[EXERCISE INPUTS Boundary: Start]

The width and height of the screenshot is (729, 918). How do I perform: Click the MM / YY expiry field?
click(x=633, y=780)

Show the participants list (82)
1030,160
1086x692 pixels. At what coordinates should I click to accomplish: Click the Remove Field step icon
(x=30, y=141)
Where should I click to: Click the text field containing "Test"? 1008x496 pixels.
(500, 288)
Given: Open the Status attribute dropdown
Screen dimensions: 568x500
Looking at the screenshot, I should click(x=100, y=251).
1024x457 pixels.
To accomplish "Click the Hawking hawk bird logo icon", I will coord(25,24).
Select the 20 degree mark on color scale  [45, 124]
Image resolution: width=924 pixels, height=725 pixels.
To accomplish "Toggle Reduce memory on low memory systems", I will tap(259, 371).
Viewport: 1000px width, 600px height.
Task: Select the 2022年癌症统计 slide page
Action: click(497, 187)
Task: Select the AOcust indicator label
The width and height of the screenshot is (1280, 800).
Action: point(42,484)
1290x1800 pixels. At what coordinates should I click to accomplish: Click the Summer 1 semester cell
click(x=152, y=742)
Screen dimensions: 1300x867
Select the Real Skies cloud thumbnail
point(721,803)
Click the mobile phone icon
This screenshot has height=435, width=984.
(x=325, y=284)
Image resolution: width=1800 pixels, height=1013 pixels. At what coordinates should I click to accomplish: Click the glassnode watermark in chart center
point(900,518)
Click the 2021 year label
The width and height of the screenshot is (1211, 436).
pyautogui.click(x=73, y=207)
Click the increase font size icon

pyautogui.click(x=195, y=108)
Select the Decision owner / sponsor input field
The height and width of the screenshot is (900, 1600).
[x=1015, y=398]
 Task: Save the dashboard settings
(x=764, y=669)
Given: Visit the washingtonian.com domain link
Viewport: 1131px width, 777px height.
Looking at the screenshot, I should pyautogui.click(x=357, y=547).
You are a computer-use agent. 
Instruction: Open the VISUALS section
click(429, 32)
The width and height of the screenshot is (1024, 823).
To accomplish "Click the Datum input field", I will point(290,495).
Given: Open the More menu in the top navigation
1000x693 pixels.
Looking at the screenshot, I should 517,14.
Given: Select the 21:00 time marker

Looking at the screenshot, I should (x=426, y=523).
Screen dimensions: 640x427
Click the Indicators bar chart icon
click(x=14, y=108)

[EXERCISE INPUTS Boundary: End]

WORK INSTRUCTIONS: Retype the lines from the one containing "Select the Real Skies cloud thumbnail" to the last line above. Change nothing and include no others.

FINISHED TASK:
Select the Real Skies cloud thumbnail
point(721,803)
Click the mobile phone icon
This screenshot has height=435, width=984.
(x=325, y=284)
Image resolution: width=1800 pixels, height=1013 pixels. At what coordinates should I click to accomplish: Click the glassnode watermark in chart center
point(900,518)
Click the 2021 year label
The width and height of the screenshot is (1211, 436).
pyautogui.click(x=73, y=207)
Click the increase font size icon

pyautogui.click(x=195, y=108)
Select the Decision owner / sponsor input field
The height and width of the screenshot is (900, 1600).
[x=1015, y=398]
 Task: Save the dashboard settings
(x=764, y=669)
Given: Visit the washingtonian.com domain link
Viewport: 1131px width, 777px height.
Looking at the screenshot, I should pyautogui.click(x=357, y=547).
You are a computer-use agent. 
Instruction: Open the VISUALS section
click(429, 32)
The width and height of the screenshot is (1024, 823).
To accomplish "Click the Datum input field", I will point(290,495).
Given: Open the More menu in the top navigation
1000x693 pixels.
Looking at the screenshot, I should 517,14.
Given: Select the 21:00 time marker

Looking at the screenshot, I should (x=426, y=523).
Screen dimensions: 640x427
Click the Indicators bar chart icon
click(x=14, y=108)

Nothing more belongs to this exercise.